§ **O QUE FAZER**:
No texto sobre José Rafael, em qual perna ele tinha a deficiência de nascença?

§ **TEXTO**:

Translate

quinta-feira, abril 19, 2012

O PASSADO





LATAS DE PAPELÃO.

José Rafael existiu em Volta Grande e também em minha vida. Longos anos nos aproximaram de forma inesquecível, ainda hoje posso descrevê-lo: um homem miúdo, fala mansa, portador de deficiência congênita em uma das pernas- a direita, descalço, sem óculos, cabelo aparado,  roupas rigorosamente limpas, passadas, engomadas em dias especiais. Usava uma muleta e não duas. Gostava muito do jogo do bicho, bebia uma pinguinha vez por outra, fumava o cigarro de enrolar (assim dizíamos do fumo desfiado e do papel de seda, próprios para a feitura manual do cigarro - porronca aqui no o norte). Dois detalhes: depois que colocava o cigarro na boca não o tirava mais, até queimar o beiço; nunca falava de religião, menos ainda qual lhe servia mais.
O trabalho e a deliciosa facilidade que Rafael tinha de contar causos nos colocavam lado a lado. Também era uma pessoa confiável. Era um homem inteligente.
Compreendo hoje que foi ele um ótimo empreendedor, um astuto empresário que apesar do semi analfabetismo e da deficiencia fisica soube sobreviver sem se pendurar no serviço publico: um costume de época.

§ **DADOS GUARDADOS**:
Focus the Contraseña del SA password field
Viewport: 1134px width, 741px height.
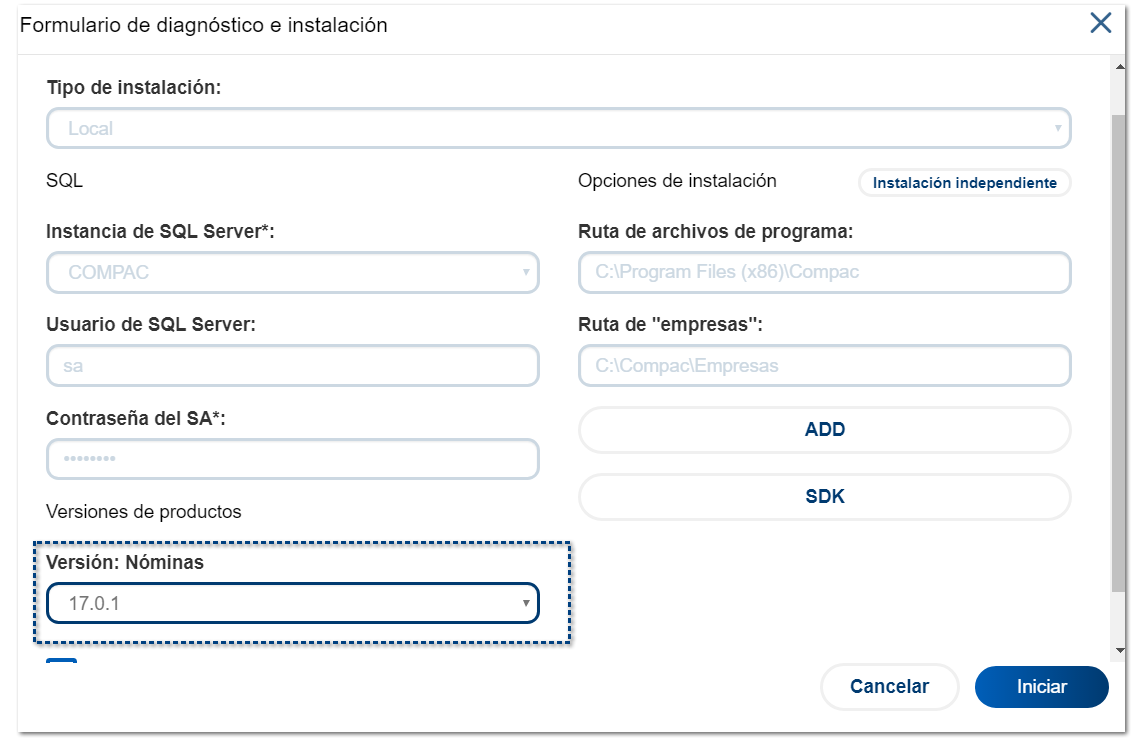tap(292, 459)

§ **RESPOSTA**:
Na perna direita.